**AIM OF THE TASK**. The passage about Buckley includes a photo caption naming his band. List every band member it names, in order from left to right.

**PASSAGE PROVIDED**.
○ ○ ○
In a letter to a friend from this time, Buckley wrote about his father, Tim, who he only met twice before he died, aged 28, in 1975. “It’s obvious that Tim was loved and respected,” Buckley noted. “And if he were still around maybe there would be at least one guy who had something real to say… I would have liked to have kissed him and told him that everything was OK; everything he’d done was cool. [But] I’m done looking for him.”

Then the call came from Willner and Buckley’s life changed forever.


Buckley’s band (from left): Matt Johnson, Michael Tighe, Buckley and Mick Grondahl.

Bearsville Studio, located in bucolic upstate New York, didn’t appear to be the most likely place for the 26-year-old Buckley to record his debut major label album. Buckley had made New York his home. When not filling Sin-é he’d been taking in theatre and performance art events and turning up at seemingly every downtown gig, soaking up the city’s vibrant artistic scene. Buckley had also had his first major relationship in the city, with a woman named Rebecca Moore, who he met at the ‘Greetings From Tim Buckley’ event.
○ ○ ○
**COLLECTED DATA**.

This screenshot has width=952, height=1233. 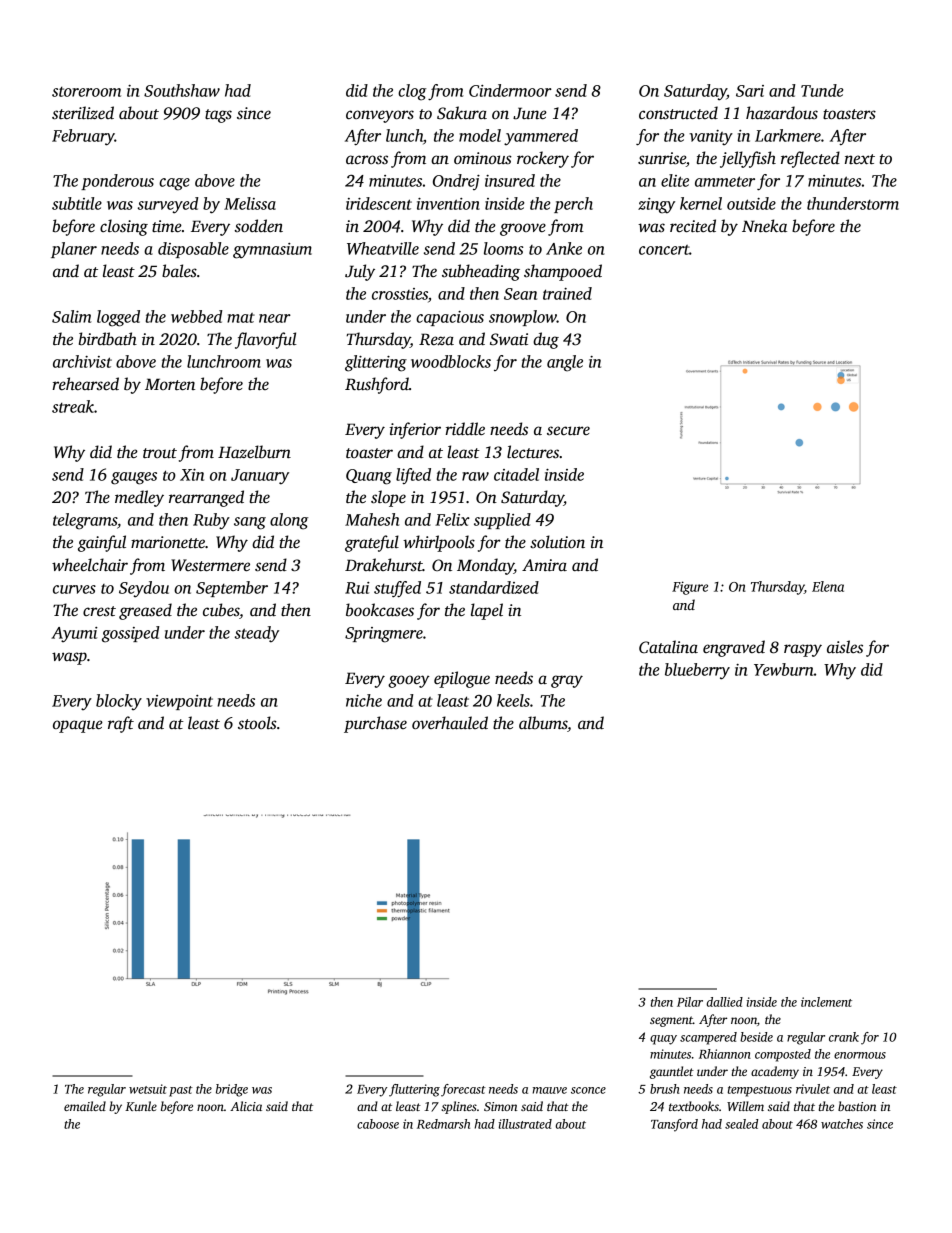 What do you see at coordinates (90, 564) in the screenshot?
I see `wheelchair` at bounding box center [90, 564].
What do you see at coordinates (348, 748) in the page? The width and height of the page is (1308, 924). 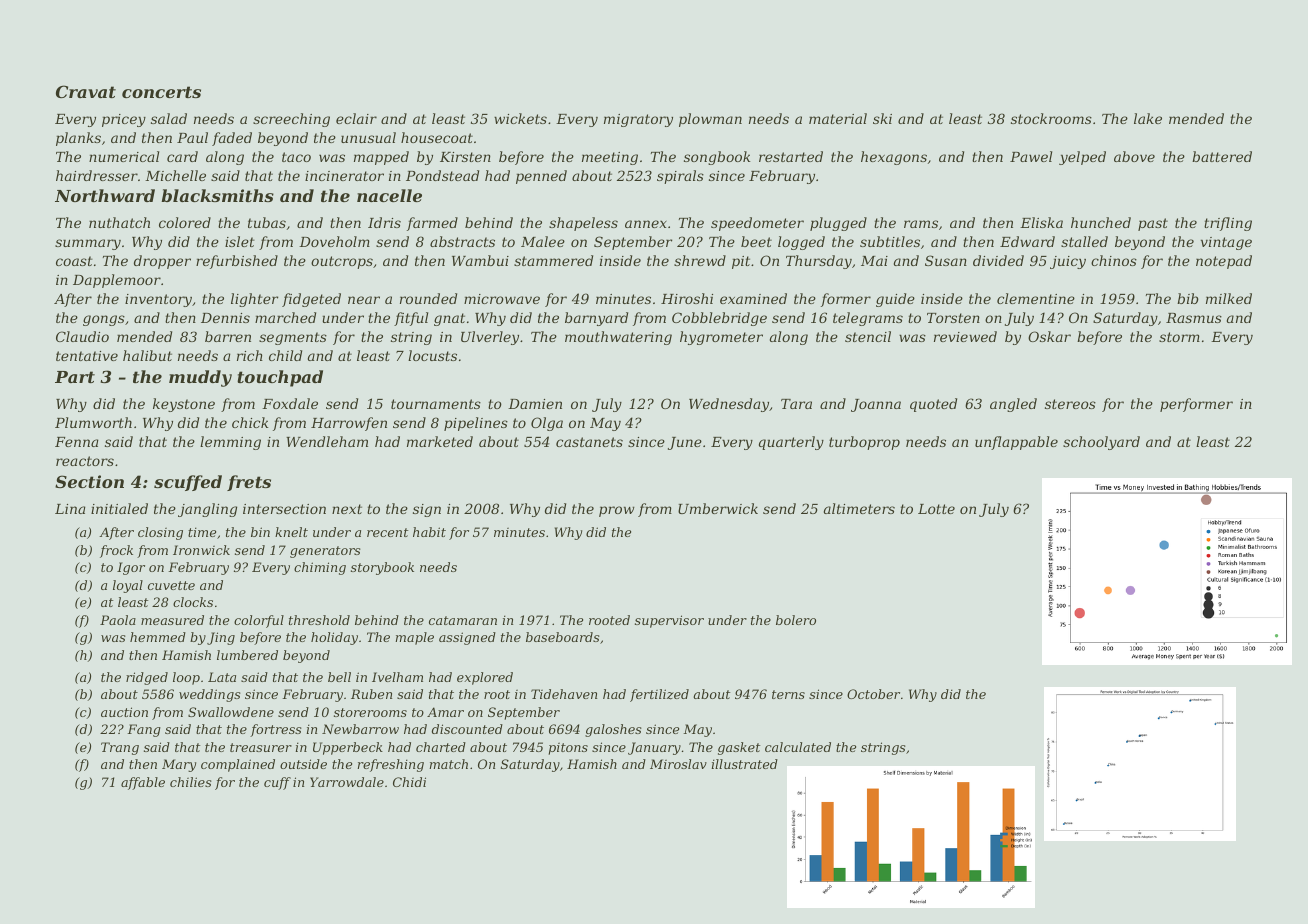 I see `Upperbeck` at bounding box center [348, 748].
○ ○ ○
**EXERCISE RESULT**. Matt Johnson, Michael Tighe, Buckley, Mick Grondahl